A little girl, staring at the television, starstruck as she watched Jasmine slowly yet irrevocably fall in love with Aladdin while he promised her the world and they flew over the stars. The little girl whose heart hammered in anticipation as she followed Prince Charming as he searched tirelessly for Cinderella, with no lead but a glass slipper. The girl whose breath caught in her throat when she saw the way Eugene looked at Rapunzel under the lanterns as she took in the world. The same girl, who eventually fell in love with love itself.
And maybe that’s how I was enamoured by the idea of falling in love – the ‘with whom?’ was inconsequential, really. The dramatics, the music, the glitter – it all had the power of making you feel some type of way. Regardless of the story, everyone always found love in the end; and lovers came in different forms – a handsome prince riding atop a white horse, an insufferable thief, a cursed beast, a frog? Beneath all that charm and glamour, the real magic lay in love itself. Love meant the end of heartache and hurt, and a true love’s kiss promised the beginning of your happily ever after.
Ariel was only sixteen-years old when she traded in her voice for a prince she’d fallen in love with at first sight – a boy she had ever met before. When you’re a scrawny 7 year old and the world is anything you want it to be, 16 really does seem like a lifetime away. Looking back, I realise that I was more self-assured and sure about the world as a 7 year old then I was at 16. I don’t know when exactly I realised love wasn’t everything I’d thought it was.
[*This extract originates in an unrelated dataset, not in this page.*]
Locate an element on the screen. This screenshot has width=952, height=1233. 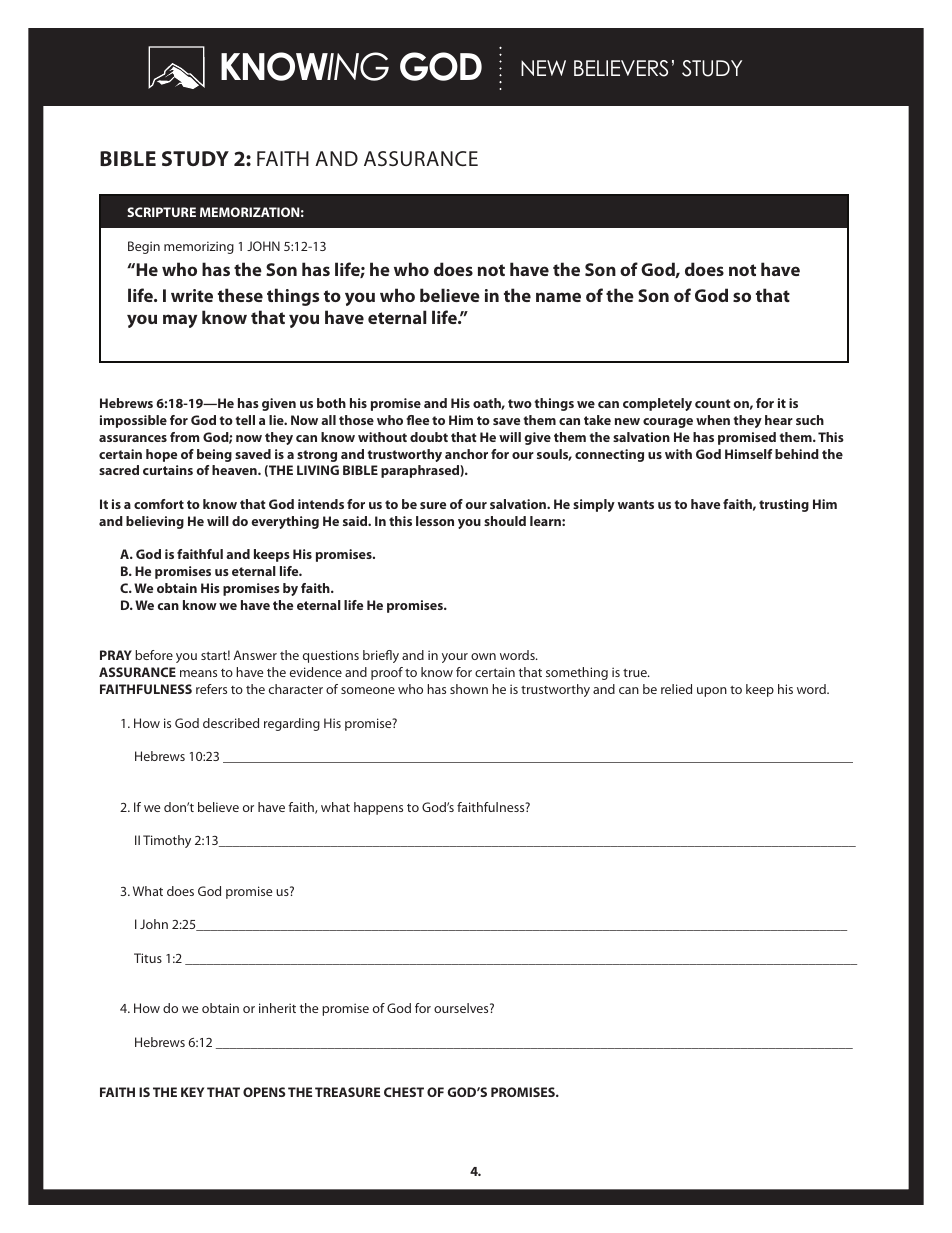
count is located at coordinates (713, 403).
Did love take a backseat? Or was it because I was busy falling in love with other things? I gave my heart to books and music, to words, and to ideas. I experienced love in ways my naïve seven-year-old self couldn’t fully comprehend. Yes, Rapunzel fell in love with Flynn Ryder, but she also fell in love with the world – one that is as fantastic as it is horrific.
So here I am, past sixteen, much more confused about love then when I started off, and much further away from an answer. Somewhere between 7 and 17, love changed. Clearly, my past self was much more idealistic about love, and it’s almost comical knowing that my 7 year old self would offer me better romantic advice than my 18 year old self can.
For starters, the person you liked didn’t always necessarily like you back – a crucial detail that Disney somehow, in its several movies, failed to point out. Love (and hate) came in different forms, just as lovers (and haters) were of different dispositions. Not all love was meant to be. Sometimes love hurt instead of healing, it could disappear just as fast as it came or it could leave as slowly as it entered. And sometimes, it meant letting go even if you were still in love. Love didn’t owe you anything and it promised nothing. Your one true love was a fantasy – because loving meant learning and growing and the only way to do that was to fall in love over and over. Romance wasn’t just love, it was everything that came with it – the excitement, the small moments, the whispered words, the fear, the nervousness, and the most romantic of all, the heartache.
I started out with an answer, and ended up with several questions. What is love? What does it feel like? Will I ever really know? I like to think that eventually, I will find out. Underneath all the realism, young adult fiction, and rom-coms, is the little girl who still believes in happily ever after, in magic, and of course, in love. If there’s one thing that Disney taught me, it’s that love truly does move the world.